AFL chief executive Gillon McLachlan has defended the sport’s decision not to use the Aboriginal flag during this weekend’s Indigenous Round.
There was widespread outrage when it was revealed the Aboriginal flag would not appear on guernseys or in the centre circle, as it has in previous years.
It’s the result of a non-Indigenous apparel company, WAM Clothing, holding the licence to the flag. Under the agreement, a fee is charged for the use of the flag.
Speaking to 3AW’s Neil Mitchell, McLachlan said the sport had decided to take a stand.
“The Aboriginal flag is an official flag of Australia, it should be able to be proudly displayed as an act of inclusion and recognition of Aboriginal people,” he said.

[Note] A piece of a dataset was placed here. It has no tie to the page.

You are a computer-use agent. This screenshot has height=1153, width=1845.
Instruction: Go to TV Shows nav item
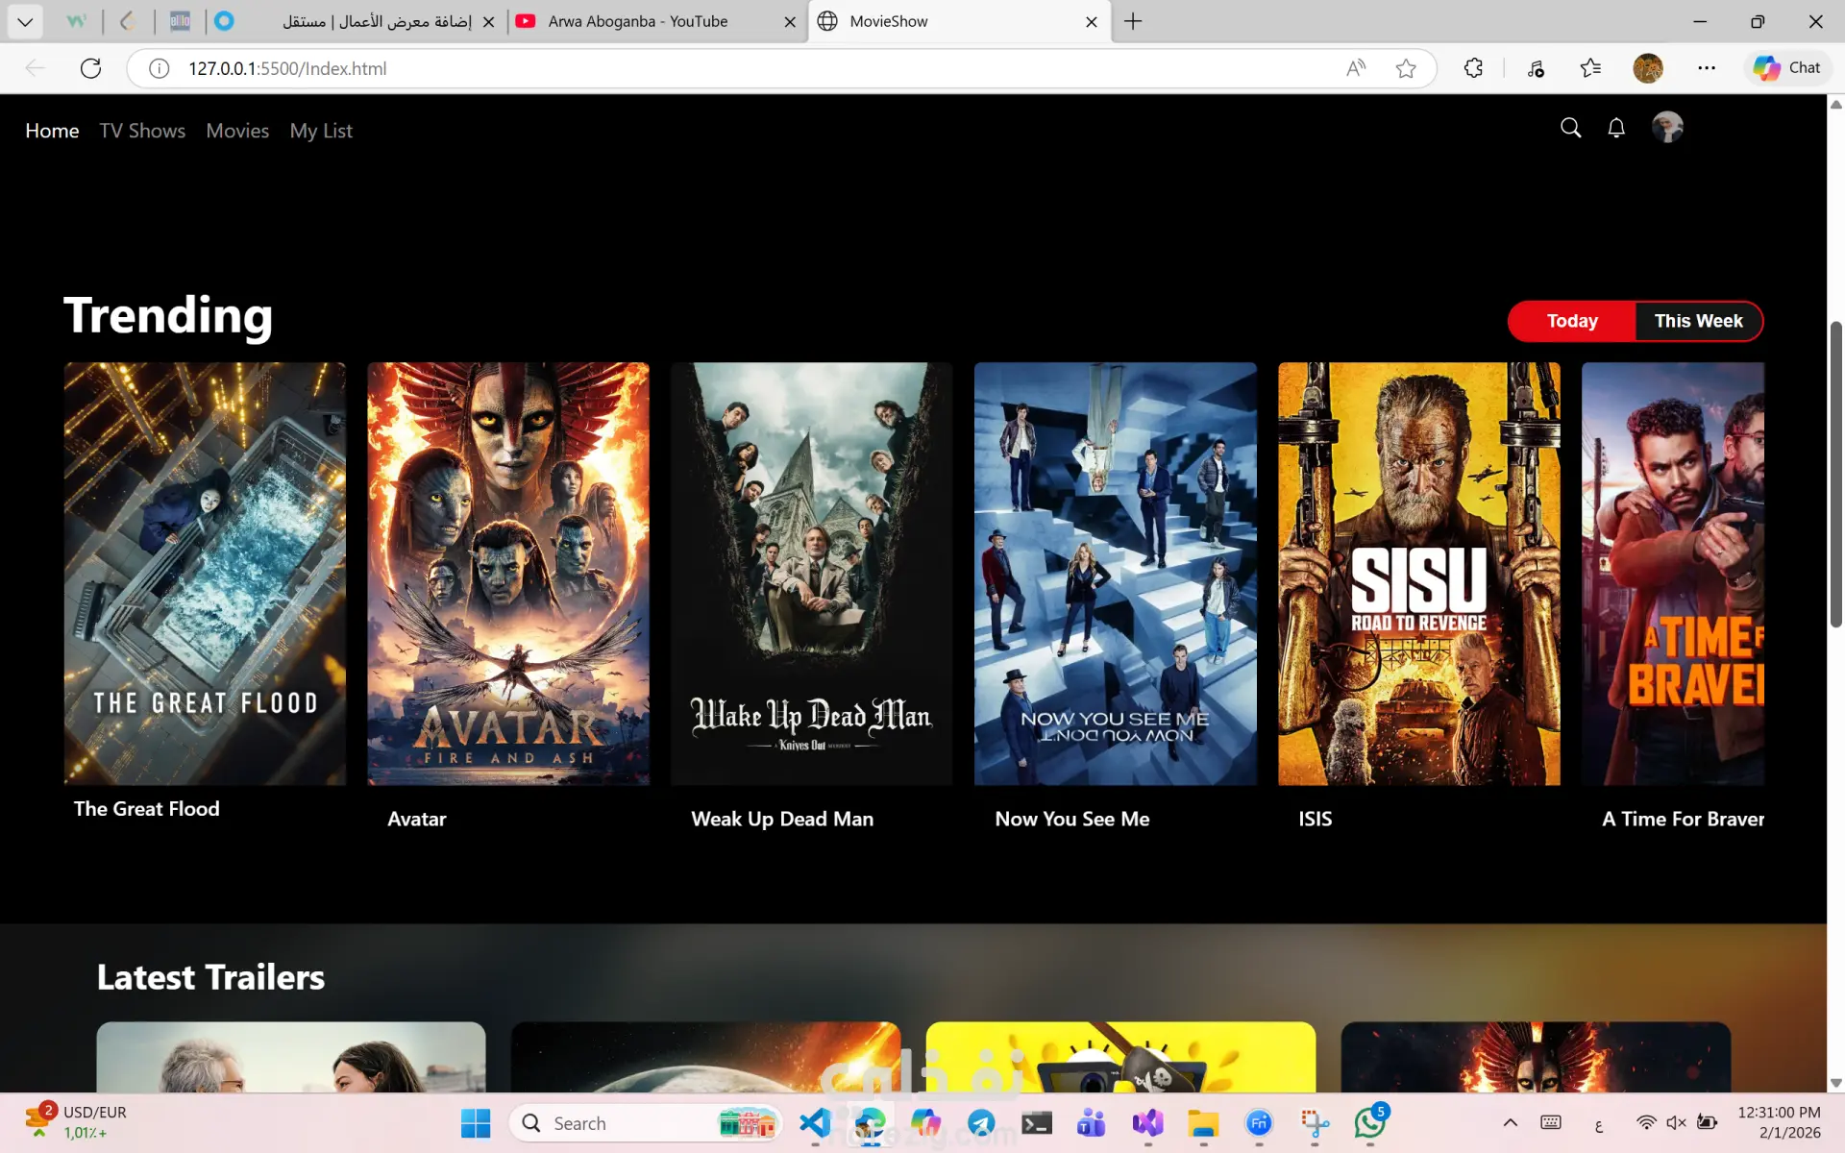click(142, 131)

“The clear advice from our Indigenous advisory council was to not enter into that commercial arrangement with the licence holders of the flag this year.
“It’s a big issue that we have to pay for it.”
McLachlan said it was “absolutely true” to label the decision a stand on principle, rather than financial. He said it was clear that the ball was now in the government’s court to determine the best way forward.
An unofficial campaign has now been launched, encouraging fans to bring their own flags to matches this weekend to show their support.
McLachlan’s stance has the backing of Carlton’s Eddie Betts, who says the decision to charge for the use of the flag is wrong.
“I wrote a children’s book about Aboriginal culture and I put the Aboriginal flag in there. I didn’t know I had to get permission being an Aboriginal person to teach young kids at school about Aboriginal culture,” Betts told AFL360.
“There was a lot of politics behind it … I support the AFL for not paying to use the Aboriginal flag because it should be free for everyone.”